What I read/listened-to the week of 1/29?
What I read
- Of course failures are a part of the story too. Everyone fails, Joe Louis said “Everyone has to figure to get beat some time.” The question isn’t did you fail but did you pick yourself up and move ahead? And there is one other little question: ‘Did you collaborate in your own defeat?” A lot of people do. Learn not to.
- “Meaning is not something you stumble across, like the answer to a riddle or the prize in a treasure hunt. Meaning is something you build into your life. You build it out of your own past, out of your affections and loyalties, out of the experience of humankind as it is passed on to you, out of your own talent and understanding, out of the things you believe in, out of the things and people you love, out of the values for which you are willing to sacrifice something. The ingredients are there. You are the only one who can put them together into that unique pattern that will be your life. Let it be a life that has dignity and meaning for you. If it does, then the particular balance of success or failure is of less account.”
Quick Essay: Large Language Models, How to Train Them, and xAI’s Grok
- To understand and generate text like humans, there are a few things that language models must be able to do:
- Understand the meanings of various words
- Understand the context of words in relation to other words
- Remember long strings of these words
- Do all of the above very quickly
In 2017, a new type of architecture called a “transformer” was introduced that promised to solve many of these issues. Two key breakthroughs, “positional encoding” and “self-attention” made this architecture much more efficient to train and better at recognizing the context of words. As language models were trained with more compute power and data using this architecture, new capabilities emerged. Today, models can reason about topics, write code, and even understand information across multiple modalities including images and audio.

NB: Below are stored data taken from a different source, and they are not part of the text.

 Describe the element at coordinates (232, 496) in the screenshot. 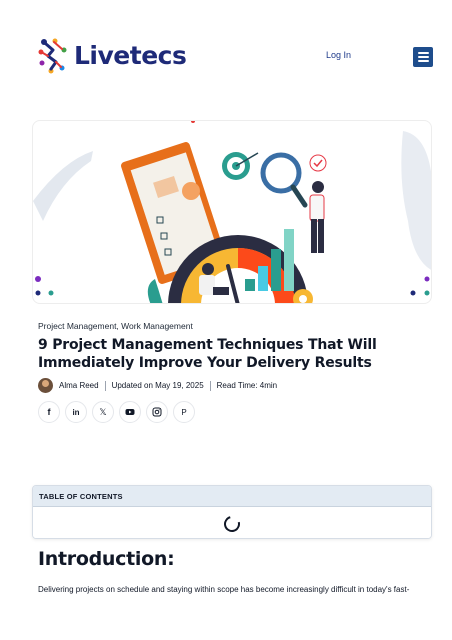

I see `toc-heading: TABLE OF CONTENTS` at that location.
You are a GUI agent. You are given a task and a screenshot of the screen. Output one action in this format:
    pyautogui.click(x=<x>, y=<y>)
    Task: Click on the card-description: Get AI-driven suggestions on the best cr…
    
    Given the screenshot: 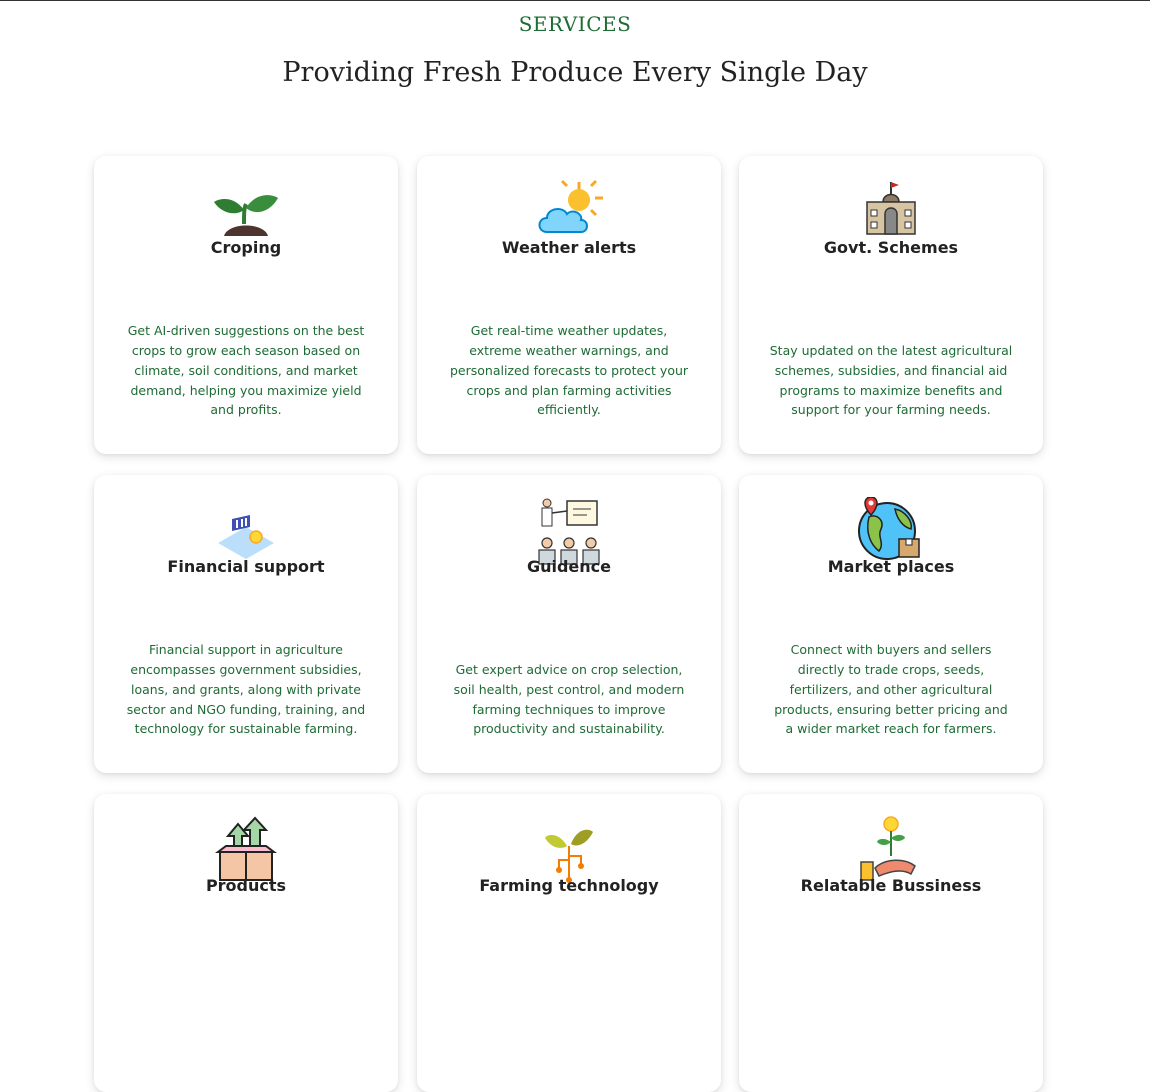 What is the action you would take?
    pyautogui.click(x=246, y=370)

- Companies building new language models today face two major challenges. The first is that exponential increases in the amount of data used to train a new model only result in linear improvements in performance. So with an abundance of data available for training, all else equal, models eventually converge towards a single level of performance.

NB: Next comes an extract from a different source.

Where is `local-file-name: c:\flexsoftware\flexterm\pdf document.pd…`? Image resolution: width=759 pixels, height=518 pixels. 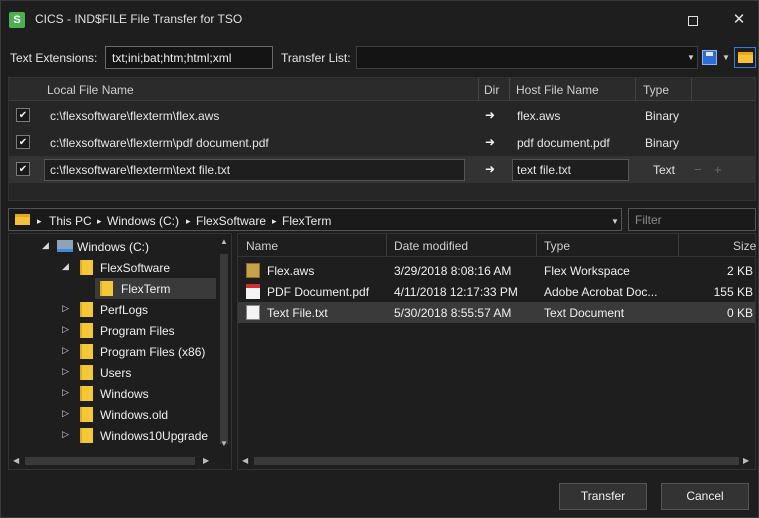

- The second is a lack of context. Many models like ChatGPT lack context beyond their training period, meaning that they have no awareness of information and events beyond a given date. When asked about information after this period, they either refuse to answer, or worse still, hallucinate and provide a convincing but made-up response.
- Good code maintains stability and predictability, even as your project grows in complexity. It’s like having a reliable tool that keeps performing, no matter how tough the job gets. When it comes to scaling up, good code is essential. It allows for expansion without the bottlenecks and headaches that come with a more shortsighted approach.
What I listened to
Art of Investment podcast - Cal Fussman, compounding human connections
- a masterpiece on story telling, the first 10-min of the pod was immediately appealing that it's just hard to pause or stop listening.